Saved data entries
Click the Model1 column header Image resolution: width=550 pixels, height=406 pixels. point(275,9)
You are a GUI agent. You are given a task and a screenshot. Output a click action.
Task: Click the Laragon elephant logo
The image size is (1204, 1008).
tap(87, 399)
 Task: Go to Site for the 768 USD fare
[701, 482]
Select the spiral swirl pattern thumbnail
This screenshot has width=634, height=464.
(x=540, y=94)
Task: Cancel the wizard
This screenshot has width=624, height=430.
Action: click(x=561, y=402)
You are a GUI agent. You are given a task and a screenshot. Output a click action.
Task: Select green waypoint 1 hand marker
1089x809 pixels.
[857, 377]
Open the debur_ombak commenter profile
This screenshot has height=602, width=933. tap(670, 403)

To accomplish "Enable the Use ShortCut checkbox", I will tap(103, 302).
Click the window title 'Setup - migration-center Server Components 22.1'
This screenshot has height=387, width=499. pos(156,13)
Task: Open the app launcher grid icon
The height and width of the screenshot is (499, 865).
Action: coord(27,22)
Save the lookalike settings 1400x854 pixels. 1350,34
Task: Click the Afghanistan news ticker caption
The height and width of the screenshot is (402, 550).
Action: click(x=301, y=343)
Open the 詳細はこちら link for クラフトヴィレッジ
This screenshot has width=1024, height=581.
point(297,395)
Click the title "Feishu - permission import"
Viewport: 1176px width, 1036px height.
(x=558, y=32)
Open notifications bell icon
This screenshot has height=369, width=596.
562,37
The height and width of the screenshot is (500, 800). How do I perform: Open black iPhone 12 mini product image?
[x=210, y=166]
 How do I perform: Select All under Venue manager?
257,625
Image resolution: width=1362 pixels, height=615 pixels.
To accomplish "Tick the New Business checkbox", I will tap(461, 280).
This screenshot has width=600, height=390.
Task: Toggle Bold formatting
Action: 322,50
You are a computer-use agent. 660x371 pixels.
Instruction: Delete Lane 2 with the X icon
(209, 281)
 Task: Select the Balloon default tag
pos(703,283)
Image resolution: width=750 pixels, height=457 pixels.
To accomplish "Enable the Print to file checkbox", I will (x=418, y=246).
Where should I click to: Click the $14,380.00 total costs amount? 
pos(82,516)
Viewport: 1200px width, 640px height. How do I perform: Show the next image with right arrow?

**Instructions for the task**
All that is wanted is the stretch of lines above from the one containing "1089x809 pixels." through the one containing "Task: Click the Afghanistan", duplicated exactly.

**Answer**
1089x809 pixels.
[857, 377]
Open the debur_ombak commenter profile
This screenshot has height=602, width=933. tap(670, 403)

To accomplish "Enable the Use ShortCut checkbox", I will tap(103, 302).
Click the window title 'Setup - migration-center Server Components 22.1'
This screenshot has height=387, width=499. pos(156,13)
Task: Open the app launcher grid icon
The height and width of the screenshot is (499, 865).
Action: coord(27,22)
Save the lookalike settings 1400x854 pixels. 1350,34
Task: Click the Afghanistan news ticker caption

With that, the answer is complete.